▶ **TASK PROMPT**
Pick out each line of the material below that contains the string "pixels" and copy it in full. Case matters.

▶ **INPUT RECORDS**
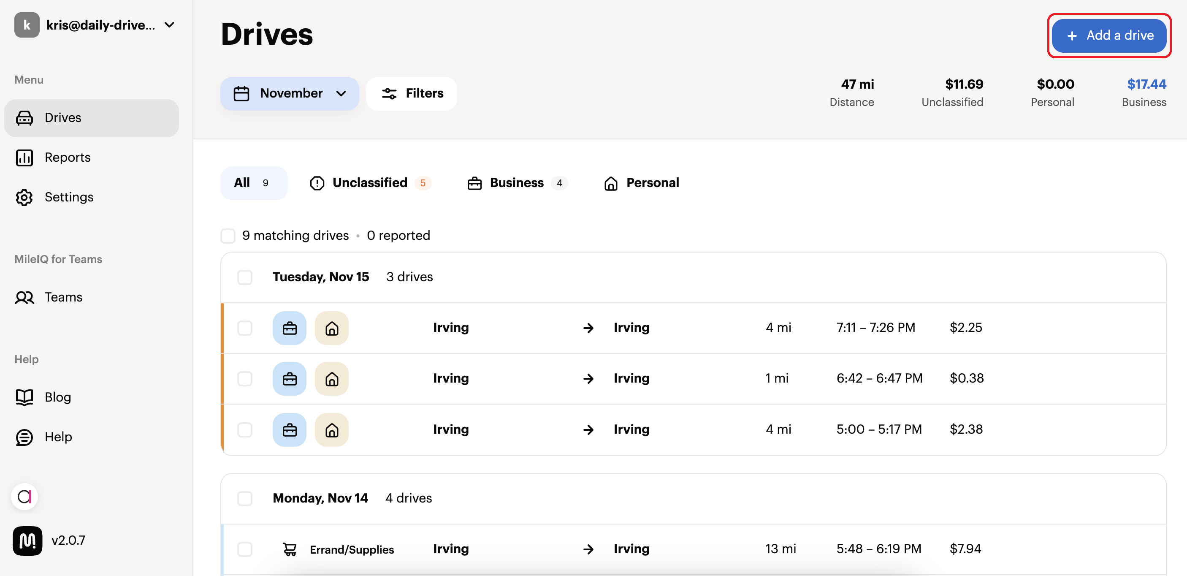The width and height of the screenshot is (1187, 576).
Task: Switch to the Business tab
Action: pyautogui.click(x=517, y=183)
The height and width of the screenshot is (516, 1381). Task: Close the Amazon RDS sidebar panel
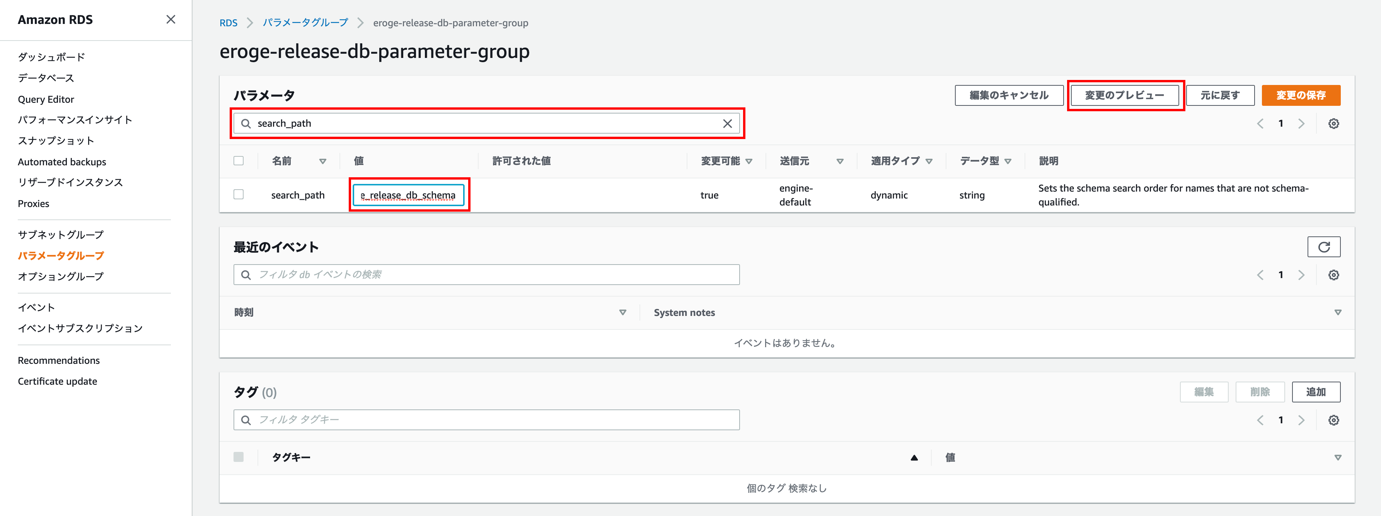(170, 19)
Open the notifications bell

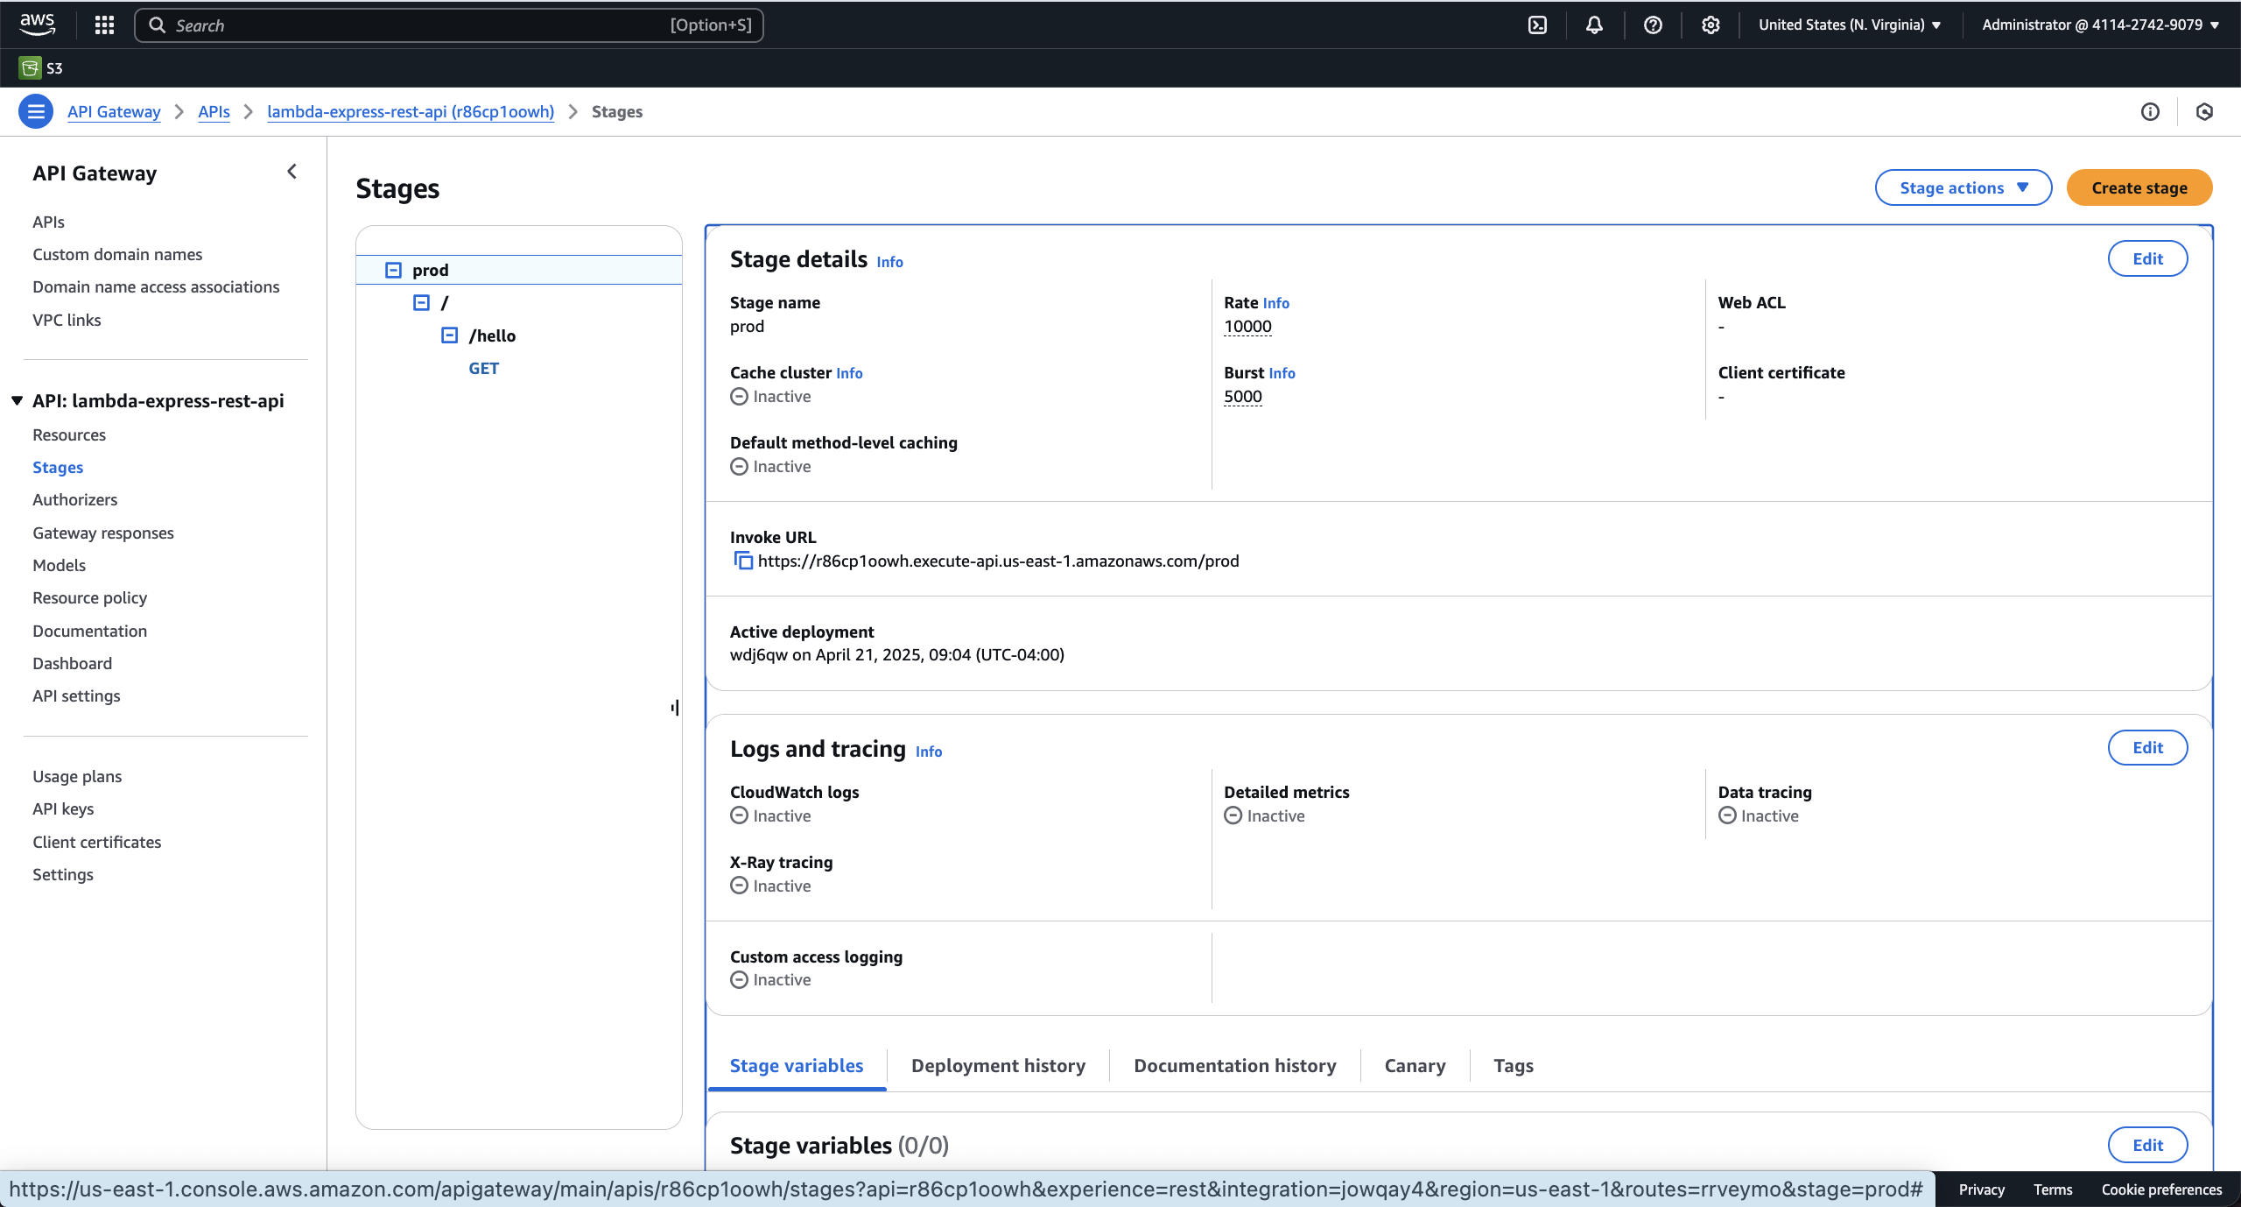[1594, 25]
...
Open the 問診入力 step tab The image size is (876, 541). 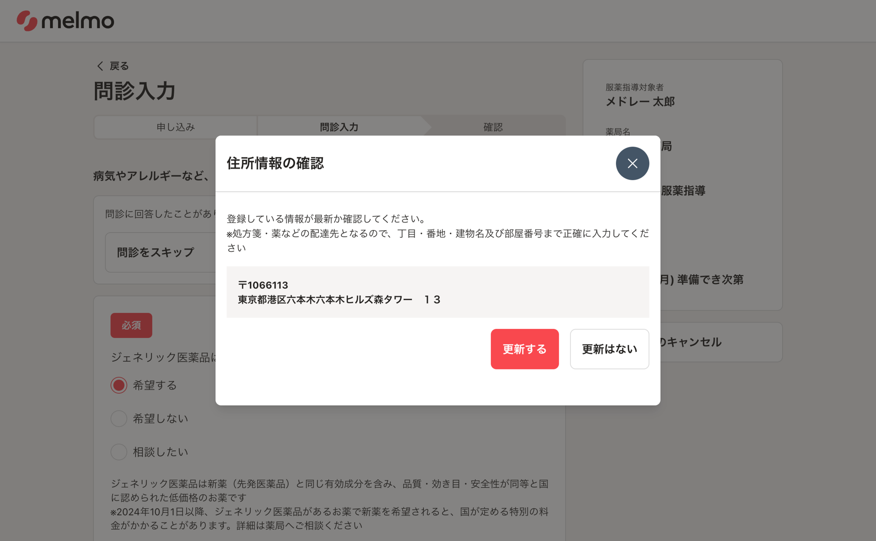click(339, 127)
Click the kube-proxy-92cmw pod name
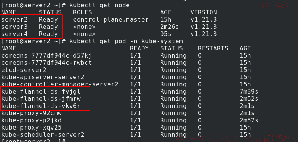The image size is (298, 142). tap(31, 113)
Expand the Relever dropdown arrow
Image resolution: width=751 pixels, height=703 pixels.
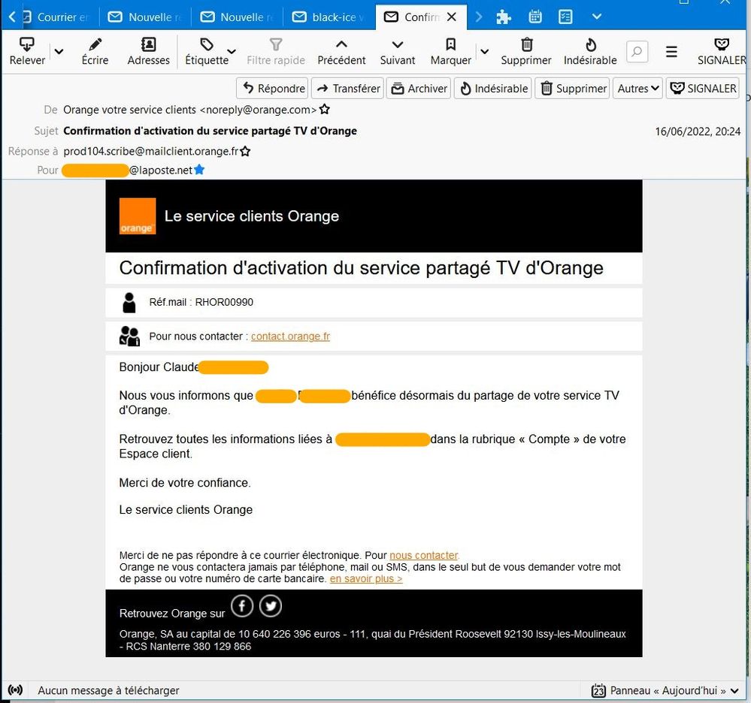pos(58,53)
* * *
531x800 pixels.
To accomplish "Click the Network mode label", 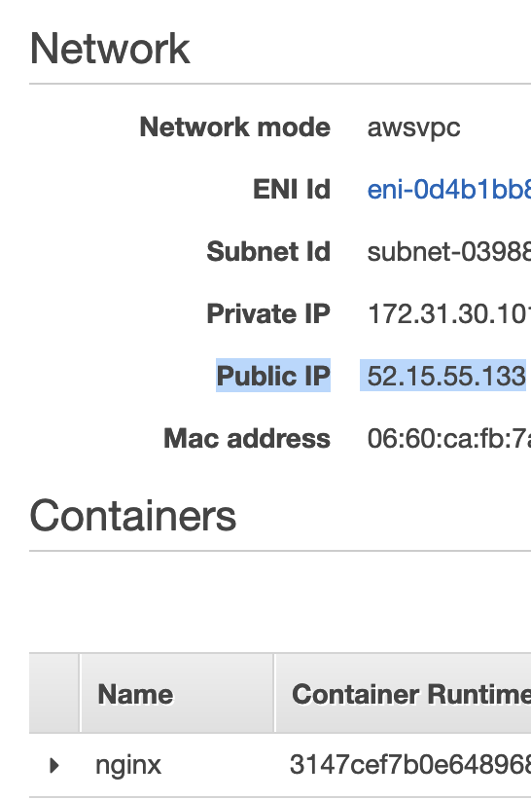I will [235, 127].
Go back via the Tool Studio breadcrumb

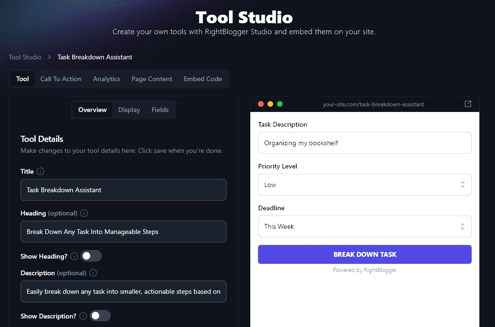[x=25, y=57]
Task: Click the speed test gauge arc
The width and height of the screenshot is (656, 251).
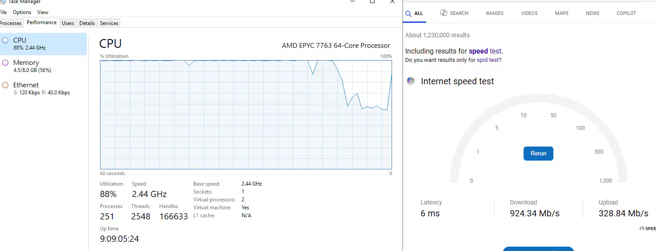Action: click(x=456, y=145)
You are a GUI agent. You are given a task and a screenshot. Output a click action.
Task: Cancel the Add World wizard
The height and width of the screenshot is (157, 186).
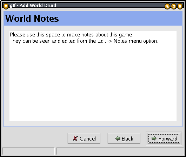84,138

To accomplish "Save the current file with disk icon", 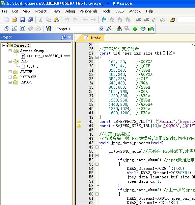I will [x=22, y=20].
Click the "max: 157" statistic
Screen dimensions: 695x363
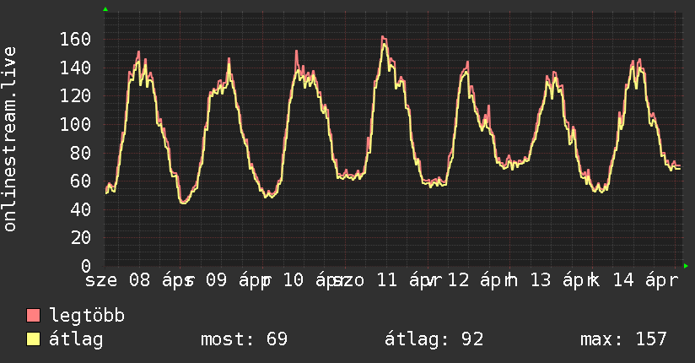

▶ **ANSWER TO THIS PROBLEM**
Image resolution: width=751 pixels, height=703 pixels.
531x800 pixels.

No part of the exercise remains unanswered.